这些年,丁当越来越感到力不从心,他能清楚的感觉到自己的身体在一点一点垮下去。积累下的旧伤开始折磨他,每逢阴雨天气,他都会从睡梦中被痛醒。他老了,是真的老了。
他曾经养了一条名叫‘念’的宠物蛇,新疆沙蟒,那个时候他还住在市区,家里有个女佣。念的中文发音被女佣听成‘尼尔’,就总是尼尔尼尔的叫它。这条80公分长的沙蟒陪了他将近一年,后来有一天,女佣忘记盖上蛇箱,它半夜爬上了丁当的床,然后……就没有然后了。
从那以后,丁当再没养过什么东西。
他从一个孤独的青年,变成了一个孤独的中年,接着又变成了一个孤独的老人。
图坦死了,韦斯丁瞎了,大熊患上神经性癫痫,去了澳洲养老。跟随他多年的老狗们一个个离开,年轻的鬣犬们好奇着他的传说,也虎视眈眈着他屁股下面的位子。丁当没法退,他在这个位子上,想退,只有死路一条。
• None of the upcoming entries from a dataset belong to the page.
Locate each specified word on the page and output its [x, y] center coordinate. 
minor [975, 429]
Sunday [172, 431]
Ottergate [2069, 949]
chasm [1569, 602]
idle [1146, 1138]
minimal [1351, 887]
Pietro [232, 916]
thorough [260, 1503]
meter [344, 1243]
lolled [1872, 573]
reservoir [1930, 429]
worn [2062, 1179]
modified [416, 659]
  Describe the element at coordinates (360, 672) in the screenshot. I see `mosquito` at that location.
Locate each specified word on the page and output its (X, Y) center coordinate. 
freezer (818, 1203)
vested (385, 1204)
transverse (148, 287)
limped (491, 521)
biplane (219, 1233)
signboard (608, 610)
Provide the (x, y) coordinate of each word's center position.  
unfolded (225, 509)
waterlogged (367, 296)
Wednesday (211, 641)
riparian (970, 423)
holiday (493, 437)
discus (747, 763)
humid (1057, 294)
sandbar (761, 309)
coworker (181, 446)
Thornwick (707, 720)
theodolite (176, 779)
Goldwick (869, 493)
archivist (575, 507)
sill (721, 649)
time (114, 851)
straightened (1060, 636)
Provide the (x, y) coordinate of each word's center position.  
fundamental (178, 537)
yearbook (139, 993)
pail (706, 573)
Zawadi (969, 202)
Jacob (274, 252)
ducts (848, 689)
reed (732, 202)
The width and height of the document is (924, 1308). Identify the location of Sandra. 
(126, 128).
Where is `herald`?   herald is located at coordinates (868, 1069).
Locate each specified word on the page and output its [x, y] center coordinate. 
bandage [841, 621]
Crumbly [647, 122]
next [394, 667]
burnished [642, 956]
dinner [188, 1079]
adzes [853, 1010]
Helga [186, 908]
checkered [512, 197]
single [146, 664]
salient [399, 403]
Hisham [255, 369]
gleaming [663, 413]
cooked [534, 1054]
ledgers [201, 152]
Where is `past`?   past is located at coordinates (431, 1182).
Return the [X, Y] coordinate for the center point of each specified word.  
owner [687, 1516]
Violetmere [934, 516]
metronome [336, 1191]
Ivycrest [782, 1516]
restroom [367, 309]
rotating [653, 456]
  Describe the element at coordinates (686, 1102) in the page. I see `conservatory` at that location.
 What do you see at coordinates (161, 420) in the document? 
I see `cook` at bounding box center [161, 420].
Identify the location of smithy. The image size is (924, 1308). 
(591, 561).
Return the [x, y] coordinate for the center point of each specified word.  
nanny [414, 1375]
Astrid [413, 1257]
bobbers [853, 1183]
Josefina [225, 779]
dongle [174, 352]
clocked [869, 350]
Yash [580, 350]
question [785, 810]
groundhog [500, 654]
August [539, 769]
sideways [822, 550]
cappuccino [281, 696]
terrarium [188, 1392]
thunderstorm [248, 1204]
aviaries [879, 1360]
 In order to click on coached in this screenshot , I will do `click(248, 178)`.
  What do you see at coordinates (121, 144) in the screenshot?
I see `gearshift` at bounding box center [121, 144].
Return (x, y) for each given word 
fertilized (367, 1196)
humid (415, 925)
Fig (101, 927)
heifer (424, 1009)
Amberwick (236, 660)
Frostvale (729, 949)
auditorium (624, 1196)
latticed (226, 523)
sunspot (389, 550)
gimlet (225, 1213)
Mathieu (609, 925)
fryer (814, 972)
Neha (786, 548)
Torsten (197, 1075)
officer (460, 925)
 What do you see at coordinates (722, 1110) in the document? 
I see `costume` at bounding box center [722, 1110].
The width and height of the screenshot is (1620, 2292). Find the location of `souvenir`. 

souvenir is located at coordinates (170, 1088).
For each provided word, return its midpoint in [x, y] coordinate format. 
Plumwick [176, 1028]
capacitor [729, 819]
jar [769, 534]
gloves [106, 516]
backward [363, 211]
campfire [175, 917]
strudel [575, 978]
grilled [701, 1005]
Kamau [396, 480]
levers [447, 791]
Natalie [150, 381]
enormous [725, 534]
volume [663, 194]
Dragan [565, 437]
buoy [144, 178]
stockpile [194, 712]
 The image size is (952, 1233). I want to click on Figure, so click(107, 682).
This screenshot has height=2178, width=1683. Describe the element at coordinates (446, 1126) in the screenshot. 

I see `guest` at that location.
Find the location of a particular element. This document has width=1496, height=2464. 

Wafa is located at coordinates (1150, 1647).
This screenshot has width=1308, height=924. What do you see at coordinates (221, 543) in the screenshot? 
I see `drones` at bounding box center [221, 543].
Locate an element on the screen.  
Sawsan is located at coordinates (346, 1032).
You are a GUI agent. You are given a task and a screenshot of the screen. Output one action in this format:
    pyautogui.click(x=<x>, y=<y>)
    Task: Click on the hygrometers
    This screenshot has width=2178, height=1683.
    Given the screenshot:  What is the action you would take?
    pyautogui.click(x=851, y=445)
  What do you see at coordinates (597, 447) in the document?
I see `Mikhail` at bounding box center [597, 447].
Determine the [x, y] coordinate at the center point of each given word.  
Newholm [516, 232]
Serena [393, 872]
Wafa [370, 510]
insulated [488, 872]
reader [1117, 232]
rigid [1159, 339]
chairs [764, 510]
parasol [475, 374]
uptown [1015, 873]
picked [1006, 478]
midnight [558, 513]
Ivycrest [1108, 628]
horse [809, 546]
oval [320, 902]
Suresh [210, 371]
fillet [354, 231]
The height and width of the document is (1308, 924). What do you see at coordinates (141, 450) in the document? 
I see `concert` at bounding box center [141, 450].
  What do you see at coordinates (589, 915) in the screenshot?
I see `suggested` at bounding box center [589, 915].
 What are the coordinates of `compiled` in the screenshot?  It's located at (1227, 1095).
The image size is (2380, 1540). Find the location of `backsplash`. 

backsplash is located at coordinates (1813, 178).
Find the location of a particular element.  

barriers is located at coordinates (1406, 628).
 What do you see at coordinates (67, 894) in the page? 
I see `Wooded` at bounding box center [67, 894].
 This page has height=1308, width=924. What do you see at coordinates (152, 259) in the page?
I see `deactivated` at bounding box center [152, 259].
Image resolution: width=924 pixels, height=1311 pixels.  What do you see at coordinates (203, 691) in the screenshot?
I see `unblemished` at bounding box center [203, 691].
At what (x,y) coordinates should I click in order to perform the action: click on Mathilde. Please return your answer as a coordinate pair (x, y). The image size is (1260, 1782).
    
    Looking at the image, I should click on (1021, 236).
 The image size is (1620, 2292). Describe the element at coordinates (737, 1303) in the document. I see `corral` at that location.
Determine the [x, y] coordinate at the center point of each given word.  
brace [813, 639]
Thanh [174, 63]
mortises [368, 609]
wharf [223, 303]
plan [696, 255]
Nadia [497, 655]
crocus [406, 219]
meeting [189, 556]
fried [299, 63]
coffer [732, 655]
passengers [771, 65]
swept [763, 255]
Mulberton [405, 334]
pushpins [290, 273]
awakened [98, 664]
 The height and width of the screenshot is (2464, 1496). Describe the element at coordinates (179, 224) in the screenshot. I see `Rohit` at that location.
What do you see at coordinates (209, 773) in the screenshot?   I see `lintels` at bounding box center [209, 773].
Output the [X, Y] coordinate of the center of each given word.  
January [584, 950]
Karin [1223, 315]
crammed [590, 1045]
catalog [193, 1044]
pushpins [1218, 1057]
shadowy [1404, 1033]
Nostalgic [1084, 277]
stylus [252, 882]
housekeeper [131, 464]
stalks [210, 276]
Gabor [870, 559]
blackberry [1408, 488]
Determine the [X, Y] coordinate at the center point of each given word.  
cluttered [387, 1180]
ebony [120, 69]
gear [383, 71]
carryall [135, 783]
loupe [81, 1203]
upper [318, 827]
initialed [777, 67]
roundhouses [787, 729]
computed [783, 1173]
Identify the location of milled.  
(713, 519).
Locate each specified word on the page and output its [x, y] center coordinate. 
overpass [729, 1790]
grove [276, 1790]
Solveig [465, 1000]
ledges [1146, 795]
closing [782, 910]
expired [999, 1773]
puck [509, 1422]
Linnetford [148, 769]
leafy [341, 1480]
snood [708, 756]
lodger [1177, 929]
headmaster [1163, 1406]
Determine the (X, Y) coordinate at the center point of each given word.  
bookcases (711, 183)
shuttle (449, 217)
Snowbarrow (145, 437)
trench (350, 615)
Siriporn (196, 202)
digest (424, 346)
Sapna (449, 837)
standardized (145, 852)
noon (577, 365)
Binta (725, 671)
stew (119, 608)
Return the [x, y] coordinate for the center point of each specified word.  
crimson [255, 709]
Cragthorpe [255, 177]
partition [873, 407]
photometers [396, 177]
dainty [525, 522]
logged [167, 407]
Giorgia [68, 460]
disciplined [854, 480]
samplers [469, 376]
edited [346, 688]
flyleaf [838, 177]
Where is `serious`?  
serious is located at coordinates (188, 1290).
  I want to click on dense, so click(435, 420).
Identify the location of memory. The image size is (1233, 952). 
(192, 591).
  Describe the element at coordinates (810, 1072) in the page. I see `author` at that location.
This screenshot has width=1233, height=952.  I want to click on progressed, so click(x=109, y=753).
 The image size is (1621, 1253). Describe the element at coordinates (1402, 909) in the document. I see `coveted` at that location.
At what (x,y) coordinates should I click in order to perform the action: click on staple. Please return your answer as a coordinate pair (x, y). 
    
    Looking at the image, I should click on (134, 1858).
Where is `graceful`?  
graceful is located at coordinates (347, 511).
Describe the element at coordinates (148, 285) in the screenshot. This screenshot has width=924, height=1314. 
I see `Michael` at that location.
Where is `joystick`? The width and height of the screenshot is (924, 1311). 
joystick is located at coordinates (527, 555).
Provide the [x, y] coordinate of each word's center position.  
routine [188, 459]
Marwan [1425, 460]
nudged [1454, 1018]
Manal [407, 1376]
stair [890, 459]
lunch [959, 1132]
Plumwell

阿刀也来了赫尔塔,他当初给对方的是图坦的联系方式,所以对方很快就带着那个巴基斯坦女人来到了赫尔塔。阿刀带着他的女人在赫尔塔开了家理发馆,经营至今,丁当去理过几次发。前些年他问阿刀想不想回国,阿刀说想,但是不敢。
丁当说,我可以帮你安排。
阿刀拿着理发用的小剃刀,那双握过枪也杀过人的手,如今只操着剃头刀,却也并不显得违和。
“就这样吧……回不去了。”
这个年轻人的一生,终究也是被一次错误的选择,毁掉了。有的时候,杀人偿命,未必不是一种仁慈。
五十三岁生日那天,丁当久违的接到了佩姬的电话。
她用充满活力的声音祝他生日快乐,丁当靠在沙发上,用肩膀夹着电话,给手【枪上油。他问了问雷欧的现状,又问了问佩姬的近况,话音懒洋洋的,像是没睡醒一样。
房门突然被敲响。
佩姬在电话里欢快的叫嚷:“嘿!老家伙,快来给我开门!”
丁当有点不可置信的直起身看了看门口,放下手【枪和油盒,拿下手机,他站起身来,慢吞吞走到门边,从猫眼里往外看。
佩姬穿着棕色的小皮夹克,烫成大波浪的卷发滚在颈侧,拿着手机,性感的嘴唇微微嘟起,笑得像只坏猫。
丁当打开门。
“哦,我亲爱的丁。”
她张开手臂扑上来,饱满的胸脯几乎盖在丁当脸上,弄得他只能仰起头用手托住她的腰,试图把人从身上弄下来。佩姬像个小女孩一样咯咯笑着,恶作剧的将双腿盘上他的腰,抱紧了手臂不肯松开。
丁当无可奈何的抱着她退回屋里,反手合上门,然后就这样把她抱回客厅,接着毫不客气的将人丢到沙发上。
佩姬懒洋洋的躺在沙发上,翻了个身,一条腿踩在扶手上,用右手支起脑袋,问丁当:“亲爱的,你看我美吗?”
丁当站在茶几边,实事求是的点头道:“你比我上次见时瘦了一大圈。”
“我的天,我自己都不敢相信。”佩姬坐起身,冲他比出三根手指,信誓旦旦道:“三个月,只用了三个月,我减了二十磅!”
“嗯,恭喜。”丁当毫无诚意的点点头,“你老公一定很高兴。”
“哦,别逗了,他以为我疯了。”
佩姬喋喋不休的开始唠叨,从身上的小包里取出化妆镜,比到脸前左照右照,“我每天只吃一顿饭,其他全靠水果,坚持慢跑和瑜伽,过的像个苦行僧……三十岁以后,我还没这么瘦过,真不容易。”